Indira Has 18 Coins Valued At { $ 4.20$} . S H E H A S O N L Y Q U A R T E R S A N D D I M E S . W H I C H A U G M E N T E D M A T R I X C A N B E U S E D T O D E T E R M I N E T H E N U M B E R O F Q U A R T E R S A N D D I M E S I N T H E C O L L E C T I O N ? A . \[ . She Has Only Quarters And Dimes. Which Augmented Matrix Can Be Used To Determine The Number Of Quarters And Dimes In The Collection?A. \[ . S H E Ha So N L Y Q U A R T Ers An Dd Im Es . Whi C Ha Ug M E N T E D Ma T R I X C Anb E U Se D T O D E T Er Min E T H E N U Mb Ero F Q U A R T Ers An Dd Im Es In T H Eco Ll Ec T I O N ? A . \[ \left[\begin{array}{cc|c}1 & 1 & 18 \ 0.25 & 0.10 &
Introduction
In this article, we will explore how to use an augmented matrix to solve a problem involving coins. Indira has a collection of coins valued at $4.20, consisting only of quarters and dimes. We will use an augmented matrix to determine the number of quarters and dimes in her collection.
Understanding the Problem
Let's break down the problem:
- Indira has 18 coins in total.
- Each quarter is worth $0.25, and each dime is worth $0.10.
- The total value of the coins is $4.20.
We can represent the number of quarters and dimes as variables x and y, respectively.
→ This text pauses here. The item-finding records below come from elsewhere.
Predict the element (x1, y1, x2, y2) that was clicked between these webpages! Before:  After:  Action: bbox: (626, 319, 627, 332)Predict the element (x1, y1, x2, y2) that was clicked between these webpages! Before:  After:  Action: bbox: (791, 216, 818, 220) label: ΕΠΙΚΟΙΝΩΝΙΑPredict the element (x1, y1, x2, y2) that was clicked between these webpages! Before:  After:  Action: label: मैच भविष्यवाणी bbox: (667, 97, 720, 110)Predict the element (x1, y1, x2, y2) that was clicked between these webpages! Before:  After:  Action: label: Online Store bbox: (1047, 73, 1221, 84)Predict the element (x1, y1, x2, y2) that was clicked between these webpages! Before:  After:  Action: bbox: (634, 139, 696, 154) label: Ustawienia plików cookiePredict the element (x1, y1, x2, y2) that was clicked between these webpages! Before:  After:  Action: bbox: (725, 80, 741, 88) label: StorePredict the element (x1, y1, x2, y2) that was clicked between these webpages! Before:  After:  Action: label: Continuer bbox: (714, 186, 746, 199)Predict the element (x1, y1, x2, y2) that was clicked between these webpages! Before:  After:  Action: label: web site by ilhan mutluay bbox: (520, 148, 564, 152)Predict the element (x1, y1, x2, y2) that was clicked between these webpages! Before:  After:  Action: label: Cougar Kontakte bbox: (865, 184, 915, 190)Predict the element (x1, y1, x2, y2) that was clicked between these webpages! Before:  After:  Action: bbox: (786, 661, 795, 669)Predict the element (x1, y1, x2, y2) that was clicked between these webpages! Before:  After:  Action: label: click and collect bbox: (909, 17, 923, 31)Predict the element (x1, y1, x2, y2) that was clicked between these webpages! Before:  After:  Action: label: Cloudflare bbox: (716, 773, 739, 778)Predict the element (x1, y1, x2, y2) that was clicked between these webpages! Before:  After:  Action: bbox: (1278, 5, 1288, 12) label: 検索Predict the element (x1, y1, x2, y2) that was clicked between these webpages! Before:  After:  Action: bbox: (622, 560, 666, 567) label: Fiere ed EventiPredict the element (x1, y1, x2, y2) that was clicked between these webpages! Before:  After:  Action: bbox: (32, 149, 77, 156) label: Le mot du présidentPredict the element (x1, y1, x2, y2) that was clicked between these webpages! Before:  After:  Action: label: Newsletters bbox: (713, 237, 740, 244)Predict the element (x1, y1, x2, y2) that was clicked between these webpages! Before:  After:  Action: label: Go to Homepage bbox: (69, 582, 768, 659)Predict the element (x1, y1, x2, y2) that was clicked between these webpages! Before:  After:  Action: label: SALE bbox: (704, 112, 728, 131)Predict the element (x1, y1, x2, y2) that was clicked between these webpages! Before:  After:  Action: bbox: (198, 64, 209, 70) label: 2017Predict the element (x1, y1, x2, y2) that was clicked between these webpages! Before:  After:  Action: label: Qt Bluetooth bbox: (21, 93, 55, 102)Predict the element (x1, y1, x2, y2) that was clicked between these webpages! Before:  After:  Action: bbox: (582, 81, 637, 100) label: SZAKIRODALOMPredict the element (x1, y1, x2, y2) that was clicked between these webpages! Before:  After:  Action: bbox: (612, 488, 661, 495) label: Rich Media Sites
We can then write two equations based on the given information:
- The total number of coins is 18: x + y = 18
- The total value of the coins is $4.20: 0.25x + 0.10y = 4.20
Creating the Augmented Matrix
An augmented matrix is a matrix that combines the coefficients of the variables with the constant terms. In this case, we have two equations with two variables, so our augmented matrix will have three columns: two for the coefficients and one for the constant terms.
The augmented matrix for this problem is:
| 1 | 1 | 18 |
|---|---|---|
| 0.25 | 0.10 | 4.20 |
Solving the System of Equations
To solve the system of equations, we can use various methods, such as substitution or elimination. However, in this case, we will use the augmented matrix to perform row operations and solve the system.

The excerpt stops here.